Jesse Mazer writes:
> I've sometimes thought that if uploads are ever created, and can be run in a 
> simulation with time-reversible fundamental laws, it would be very 
> interesting to take a snapshot at the end of a simulation and do the trick 
> of reversing everything, but with a tiny perturbation--the simulation might 
> appear to behave like a reversed version of the original run for a little 
> while, but then the butterfly effect would probably kick in and the upload's 
> psychological arrow of time would *reverse* in the middle of the simulation. 
> What would this feel like subjectively, from the upload's point of view? 
> Obviously he wouldn't have a memory of experiencing everything backwards, 
> but it still would be interesting to interview the upload about it 
> afterwards. For example, what would happen if the reversal of the upload's 
> psychological arrow of time happened at the same moment that the entropic 
> arrow of time reversed in the simulated physical world around the upload, 
> and at that moment pieces of a vase were rushing together to reassemble, but 
> instead failed to meet up exactly and just broke apart again? The upload 
> should have a memory of seeing the vase fall, but at the moment it landed it 
> might appear to behave very strangely, assuming the upload didn't just 
> perceive himself blacking out at that moment.

That's a cool problem.  I've given it some thought and here is what
I came up with.  The short answer is that as we are running backwards,
due to the chaotic nature of the physics, the transition from an accurate
backwards one to a locally disrupted one will be nearly instantaneous.
The divergence from the original forwards run will grow exponentially,
meaning that if you have set it so that it "kicks in" after say -5
seconds, then at -4.9999 seconds everything would still look normal.

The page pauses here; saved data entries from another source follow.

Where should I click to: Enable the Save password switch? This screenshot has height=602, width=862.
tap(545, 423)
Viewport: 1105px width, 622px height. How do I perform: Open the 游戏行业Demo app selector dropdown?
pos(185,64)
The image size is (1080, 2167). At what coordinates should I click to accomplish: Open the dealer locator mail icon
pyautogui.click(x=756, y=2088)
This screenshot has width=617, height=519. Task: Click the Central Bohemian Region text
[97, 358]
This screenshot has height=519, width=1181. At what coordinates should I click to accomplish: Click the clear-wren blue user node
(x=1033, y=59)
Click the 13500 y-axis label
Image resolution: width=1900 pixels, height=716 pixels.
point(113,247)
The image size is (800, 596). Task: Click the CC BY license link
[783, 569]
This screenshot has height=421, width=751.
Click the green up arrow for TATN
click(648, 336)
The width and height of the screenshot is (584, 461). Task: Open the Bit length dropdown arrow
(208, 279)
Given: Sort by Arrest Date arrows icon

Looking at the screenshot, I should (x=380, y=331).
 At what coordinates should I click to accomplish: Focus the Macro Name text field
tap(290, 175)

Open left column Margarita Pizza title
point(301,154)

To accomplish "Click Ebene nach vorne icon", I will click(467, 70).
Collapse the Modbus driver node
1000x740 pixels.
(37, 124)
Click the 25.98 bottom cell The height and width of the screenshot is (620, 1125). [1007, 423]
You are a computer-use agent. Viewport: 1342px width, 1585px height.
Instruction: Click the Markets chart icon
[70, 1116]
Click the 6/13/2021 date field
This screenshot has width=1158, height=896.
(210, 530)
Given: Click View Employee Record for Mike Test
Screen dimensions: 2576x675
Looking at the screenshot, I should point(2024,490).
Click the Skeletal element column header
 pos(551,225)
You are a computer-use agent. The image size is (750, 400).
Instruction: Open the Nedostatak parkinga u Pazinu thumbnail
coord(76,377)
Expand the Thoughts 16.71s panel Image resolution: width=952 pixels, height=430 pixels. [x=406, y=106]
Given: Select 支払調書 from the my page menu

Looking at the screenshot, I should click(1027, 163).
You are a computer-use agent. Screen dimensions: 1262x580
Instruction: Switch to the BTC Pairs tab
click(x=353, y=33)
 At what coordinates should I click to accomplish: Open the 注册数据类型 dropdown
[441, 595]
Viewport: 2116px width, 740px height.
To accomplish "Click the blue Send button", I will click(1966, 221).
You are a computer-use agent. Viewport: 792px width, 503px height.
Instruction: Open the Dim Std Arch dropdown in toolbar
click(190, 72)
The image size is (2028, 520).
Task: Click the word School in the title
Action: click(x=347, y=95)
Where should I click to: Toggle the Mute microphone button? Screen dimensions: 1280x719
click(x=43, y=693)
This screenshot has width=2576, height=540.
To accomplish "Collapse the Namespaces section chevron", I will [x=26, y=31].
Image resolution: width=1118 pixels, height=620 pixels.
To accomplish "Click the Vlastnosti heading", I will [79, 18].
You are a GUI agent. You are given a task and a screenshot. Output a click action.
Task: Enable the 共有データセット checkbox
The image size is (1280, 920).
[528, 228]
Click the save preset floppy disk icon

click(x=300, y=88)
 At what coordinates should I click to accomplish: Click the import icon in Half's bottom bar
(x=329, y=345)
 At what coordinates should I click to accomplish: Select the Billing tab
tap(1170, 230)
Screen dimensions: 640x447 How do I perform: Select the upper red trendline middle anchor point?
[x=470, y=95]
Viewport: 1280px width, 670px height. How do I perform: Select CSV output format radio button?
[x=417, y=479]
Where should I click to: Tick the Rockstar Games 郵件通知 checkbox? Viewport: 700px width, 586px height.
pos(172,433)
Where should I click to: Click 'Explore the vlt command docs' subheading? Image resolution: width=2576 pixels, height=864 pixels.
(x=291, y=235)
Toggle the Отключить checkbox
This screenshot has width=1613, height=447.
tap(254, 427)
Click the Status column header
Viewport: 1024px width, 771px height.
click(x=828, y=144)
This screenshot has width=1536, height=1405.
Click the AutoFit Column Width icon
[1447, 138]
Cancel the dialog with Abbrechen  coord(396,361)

Then, once you had divergence in a specific location, I think the effects
would spread out at the speed of sound.  We are relying on every atom
moving the opposite of what it did before, and atoms generally move at
the speed of sound, so as soon as one starts misbehaving it will kick
its neighbors, which will kick their neighbors, and the disruption
will spread at that speed.

Once the disruption has occured then I think you are right that time will
effectively start forward again, and probably take a different path than
it did the first time through.

This would imply then that subjectively there are two paths, the one we
ran the first time, and the one which resulted from the alteration. They
would subjectively diverge at the point where the butterfly effect
kicked in during the reverse run.  The transition would be subjectively
instantaneous, with the whole brain flipping in a millisecond or less
from backwards to forwards motion.

>From the measure perspective, I'd say that the first half that was
shared has measure 1, the second half that got run twice (once forward,
once backward) had measure 2, and the alternate second half would have
measure 1.

> And perhaps something like this could help explain the low-entropy big bang, 
> which is apparently the source of the arrow of time in our universe and yet 
> doesn't have any agreed-upon explanation by physicists. It would certainly 
> be interesting if even a complete theory of quantum gravity didn't explain 
> it, so that the only remaining option would be either "intelligent design" 
> or some sort of "meta-physical" explanation in terms of a multiverse with 
> different types of universes having different measure.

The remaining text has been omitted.